Robert, you're clearly a smart guy, but respectfully, get a consultant with prior domain knowledge, or begin building something small now and see where it takes you. There is no way to answer your post; it has too many abstract concepts and no hard numbers.

A few thoughts:

will serve several thousand users at first ... grow to support hundreds of thousands to millions of users

Prove that you need that level of scale first. Don't build a scale-out architecture in anticipation of users that never show up. Sorry if I sound harsh, but 99% of all websites don't grow to the large end of the scale. See Stack Overflow / Server Fault; they're serving a million users monthly from a handful of fairly conventional servers.

should I get a hardware load balancer solution from one of the vendors, or build one myself with open source solution

Depends on your skills and your situation regarding time vs money. Once built, the open source and commercial offerings work pretty much exactly the same. Commercial solutions tend to have better statistics and nicer management interfaces out of the box.

For the web server hardware, should I use one-u single socket server or a blade solution?

Ask your server vendor for prices. Ask your datacenter about power density, i.e. their preferred balance between size and power consumption -- often you'll be power limited, so a dense solution like blades may not win you anything.

For the storage, should I use a SAN or storage server like Sun unified storage 7000 will be sufficient.

Get SAN when you have a proven need for SAN; then you will also better understand what needs your SAN should solve for you.

Since this website will likely be more heavy on read operations, what consideration should be made for the mysql cluster and storage setup?

Create a really good caching solution. Either full page caching like Squid (Varnish), or application data caching like Memcached, or a combination of both. Consider cache invalidation, could you need to quickly purge content from your caches to avoid it being served again?

What is the best way to back up up a mysql cluster?

Opinions vary, but one common approach is to have a dedicated slave MySQL just for backups, and use something like InnoBackup or Maatkit for a self-scripted backup solution.

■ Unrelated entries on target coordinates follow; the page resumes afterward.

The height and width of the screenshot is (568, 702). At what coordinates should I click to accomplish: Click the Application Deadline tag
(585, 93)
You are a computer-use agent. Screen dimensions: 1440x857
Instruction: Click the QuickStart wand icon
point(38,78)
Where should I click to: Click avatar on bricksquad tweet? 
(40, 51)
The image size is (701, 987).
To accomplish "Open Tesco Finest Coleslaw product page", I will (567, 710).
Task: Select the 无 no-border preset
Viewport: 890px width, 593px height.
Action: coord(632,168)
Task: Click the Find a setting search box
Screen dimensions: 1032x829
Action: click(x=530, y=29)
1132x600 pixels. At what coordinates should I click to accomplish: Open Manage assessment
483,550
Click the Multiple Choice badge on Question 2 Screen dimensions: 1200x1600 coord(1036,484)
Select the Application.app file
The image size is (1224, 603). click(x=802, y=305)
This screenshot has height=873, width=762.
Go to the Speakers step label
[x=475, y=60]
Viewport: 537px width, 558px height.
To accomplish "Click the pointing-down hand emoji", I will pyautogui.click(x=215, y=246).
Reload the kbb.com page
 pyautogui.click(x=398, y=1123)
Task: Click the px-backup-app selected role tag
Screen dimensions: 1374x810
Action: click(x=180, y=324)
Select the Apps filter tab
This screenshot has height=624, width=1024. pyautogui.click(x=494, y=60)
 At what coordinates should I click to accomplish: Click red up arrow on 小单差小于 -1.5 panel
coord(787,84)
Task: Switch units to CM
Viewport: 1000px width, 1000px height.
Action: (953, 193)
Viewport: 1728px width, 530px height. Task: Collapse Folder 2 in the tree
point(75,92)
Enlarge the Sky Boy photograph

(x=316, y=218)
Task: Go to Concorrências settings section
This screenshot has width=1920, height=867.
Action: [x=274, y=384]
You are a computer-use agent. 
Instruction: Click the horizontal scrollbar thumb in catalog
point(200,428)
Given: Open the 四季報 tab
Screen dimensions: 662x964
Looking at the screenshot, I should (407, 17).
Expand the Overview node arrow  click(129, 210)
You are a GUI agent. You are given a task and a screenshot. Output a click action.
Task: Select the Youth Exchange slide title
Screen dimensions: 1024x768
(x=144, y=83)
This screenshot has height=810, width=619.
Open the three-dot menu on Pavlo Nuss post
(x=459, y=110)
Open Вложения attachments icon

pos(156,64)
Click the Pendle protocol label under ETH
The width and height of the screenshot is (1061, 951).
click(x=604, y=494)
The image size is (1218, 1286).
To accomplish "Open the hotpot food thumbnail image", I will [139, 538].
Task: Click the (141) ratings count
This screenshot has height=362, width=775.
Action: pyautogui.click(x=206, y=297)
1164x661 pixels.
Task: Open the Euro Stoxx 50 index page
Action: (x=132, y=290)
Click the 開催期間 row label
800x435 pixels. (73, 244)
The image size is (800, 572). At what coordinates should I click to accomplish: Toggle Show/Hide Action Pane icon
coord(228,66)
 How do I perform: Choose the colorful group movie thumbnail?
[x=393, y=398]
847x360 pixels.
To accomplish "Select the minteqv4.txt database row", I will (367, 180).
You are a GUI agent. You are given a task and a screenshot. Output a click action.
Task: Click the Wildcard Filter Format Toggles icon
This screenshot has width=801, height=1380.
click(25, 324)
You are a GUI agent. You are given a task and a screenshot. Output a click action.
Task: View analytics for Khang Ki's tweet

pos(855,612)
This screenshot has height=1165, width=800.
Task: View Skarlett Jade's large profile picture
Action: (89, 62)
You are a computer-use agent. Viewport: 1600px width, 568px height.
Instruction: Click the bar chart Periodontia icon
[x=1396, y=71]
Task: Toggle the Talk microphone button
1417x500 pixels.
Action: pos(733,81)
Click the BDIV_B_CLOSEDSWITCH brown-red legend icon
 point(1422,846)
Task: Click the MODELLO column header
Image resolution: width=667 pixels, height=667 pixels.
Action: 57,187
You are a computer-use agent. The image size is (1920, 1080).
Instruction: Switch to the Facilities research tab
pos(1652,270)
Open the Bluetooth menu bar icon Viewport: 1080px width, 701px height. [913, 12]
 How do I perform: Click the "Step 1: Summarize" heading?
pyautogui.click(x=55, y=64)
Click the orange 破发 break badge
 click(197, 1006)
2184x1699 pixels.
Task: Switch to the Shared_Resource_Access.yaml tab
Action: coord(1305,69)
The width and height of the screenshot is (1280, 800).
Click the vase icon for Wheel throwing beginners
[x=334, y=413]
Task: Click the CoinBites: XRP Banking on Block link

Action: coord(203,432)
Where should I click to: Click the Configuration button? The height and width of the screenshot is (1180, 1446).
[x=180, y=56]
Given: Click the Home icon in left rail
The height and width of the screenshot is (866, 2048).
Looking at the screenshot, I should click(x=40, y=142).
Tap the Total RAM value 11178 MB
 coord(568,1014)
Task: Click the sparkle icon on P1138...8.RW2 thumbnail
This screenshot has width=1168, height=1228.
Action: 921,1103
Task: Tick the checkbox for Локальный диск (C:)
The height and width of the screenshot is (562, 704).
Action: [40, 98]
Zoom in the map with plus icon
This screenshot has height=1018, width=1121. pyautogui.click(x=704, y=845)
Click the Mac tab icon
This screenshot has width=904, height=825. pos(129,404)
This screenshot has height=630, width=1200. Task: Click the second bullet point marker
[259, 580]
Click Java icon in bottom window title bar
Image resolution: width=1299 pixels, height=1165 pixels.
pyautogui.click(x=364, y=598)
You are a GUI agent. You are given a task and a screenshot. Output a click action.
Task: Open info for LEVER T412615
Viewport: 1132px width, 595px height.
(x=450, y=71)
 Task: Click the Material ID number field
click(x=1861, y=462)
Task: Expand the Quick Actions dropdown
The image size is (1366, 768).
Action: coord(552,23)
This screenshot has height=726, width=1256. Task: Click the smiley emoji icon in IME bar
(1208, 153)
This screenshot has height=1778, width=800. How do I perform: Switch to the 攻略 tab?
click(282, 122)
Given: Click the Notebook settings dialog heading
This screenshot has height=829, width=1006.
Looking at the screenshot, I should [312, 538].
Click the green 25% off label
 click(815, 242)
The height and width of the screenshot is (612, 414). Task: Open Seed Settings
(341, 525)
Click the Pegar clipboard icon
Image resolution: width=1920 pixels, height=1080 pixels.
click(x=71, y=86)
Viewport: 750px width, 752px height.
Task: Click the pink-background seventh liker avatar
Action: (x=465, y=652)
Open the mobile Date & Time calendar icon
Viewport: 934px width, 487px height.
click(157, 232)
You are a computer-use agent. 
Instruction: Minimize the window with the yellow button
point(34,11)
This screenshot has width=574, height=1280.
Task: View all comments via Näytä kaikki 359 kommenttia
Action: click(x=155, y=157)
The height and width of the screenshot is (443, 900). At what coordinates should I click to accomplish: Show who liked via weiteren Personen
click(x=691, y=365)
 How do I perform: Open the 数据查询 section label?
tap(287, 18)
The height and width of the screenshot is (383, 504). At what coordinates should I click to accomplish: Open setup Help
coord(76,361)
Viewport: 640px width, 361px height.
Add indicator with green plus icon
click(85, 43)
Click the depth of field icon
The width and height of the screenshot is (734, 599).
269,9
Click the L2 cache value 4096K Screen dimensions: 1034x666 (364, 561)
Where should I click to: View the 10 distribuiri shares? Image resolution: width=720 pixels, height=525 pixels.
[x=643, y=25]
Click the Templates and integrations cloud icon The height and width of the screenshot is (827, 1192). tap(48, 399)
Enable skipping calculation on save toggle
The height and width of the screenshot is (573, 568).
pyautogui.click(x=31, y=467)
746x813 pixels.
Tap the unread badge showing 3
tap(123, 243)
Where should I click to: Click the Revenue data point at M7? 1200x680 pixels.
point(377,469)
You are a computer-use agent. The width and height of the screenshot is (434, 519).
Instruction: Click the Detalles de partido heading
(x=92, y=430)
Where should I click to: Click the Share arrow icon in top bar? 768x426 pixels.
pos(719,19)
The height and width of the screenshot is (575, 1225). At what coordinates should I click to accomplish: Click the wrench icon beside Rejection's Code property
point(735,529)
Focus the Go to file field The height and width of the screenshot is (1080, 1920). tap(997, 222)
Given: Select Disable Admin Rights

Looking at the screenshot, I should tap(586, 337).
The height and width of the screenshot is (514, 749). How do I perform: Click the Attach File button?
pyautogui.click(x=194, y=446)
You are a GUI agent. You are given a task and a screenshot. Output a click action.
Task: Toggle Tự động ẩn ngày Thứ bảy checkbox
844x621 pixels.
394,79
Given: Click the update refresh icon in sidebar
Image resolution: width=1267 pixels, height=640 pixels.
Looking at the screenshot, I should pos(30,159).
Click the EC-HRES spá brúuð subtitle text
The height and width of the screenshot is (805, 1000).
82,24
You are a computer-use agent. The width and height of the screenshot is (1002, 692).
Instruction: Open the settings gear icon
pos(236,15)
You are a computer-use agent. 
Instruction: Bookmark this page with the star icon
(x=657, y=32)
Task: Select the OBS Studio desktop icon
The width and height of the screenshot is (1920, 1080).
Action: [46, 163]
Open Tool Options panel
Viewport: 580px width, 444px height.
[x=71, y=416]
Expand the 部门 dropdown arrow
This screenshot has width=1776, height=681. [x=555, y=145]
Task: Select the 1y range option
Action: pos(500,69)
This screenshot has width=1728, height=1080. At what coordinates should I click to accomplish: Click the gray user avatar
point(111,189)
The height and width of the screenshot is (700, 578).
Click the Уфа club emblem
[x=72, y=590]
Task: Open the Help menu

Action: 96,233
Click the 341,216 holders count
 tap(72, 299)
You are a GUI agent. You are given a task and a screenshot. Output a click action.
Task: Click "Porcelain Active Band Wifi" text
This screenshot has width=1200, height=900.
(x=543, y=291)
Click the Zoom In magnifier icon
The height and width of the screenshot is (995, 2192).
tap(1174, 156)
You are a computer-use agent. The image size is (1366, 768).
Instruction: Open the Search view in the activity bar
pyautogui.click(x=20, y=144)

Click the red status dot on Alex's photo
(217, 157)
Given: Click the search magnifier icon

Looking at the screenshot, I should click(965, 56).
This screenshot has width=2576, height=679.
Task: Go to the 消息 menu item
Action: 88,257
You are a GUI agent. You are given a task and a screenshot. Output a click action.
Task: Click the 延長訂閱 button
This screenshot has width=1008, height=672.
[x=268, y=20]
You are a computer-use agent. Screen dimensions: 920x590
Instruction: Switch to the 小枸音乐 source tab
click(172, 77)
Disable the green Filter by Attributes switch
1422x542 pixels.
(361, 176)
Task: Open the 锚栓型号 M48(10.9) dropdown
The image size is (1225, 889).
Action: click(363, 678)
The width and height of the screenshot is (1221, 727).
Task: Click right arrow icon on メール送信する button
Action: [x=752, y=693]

Edit: If you're really going to build this from scratch now, then please take a good look at cloud computing before committing. Cloud computing isn't just about scalability, even if scalability is a great strenght. Certain services that come as part of the package can really help in making day to day operations easier. Some examples:

  • Live snapshots of Amazon EBS volumes make for easy database backups.
  • Amazon has load balancing as a set and forget service (of course more feature limited than good self-hosted load balancer, but easy to get started with).
  • Rightscale has extensive server monitoring built into their images, which makes for easy capacity planning / application introspection.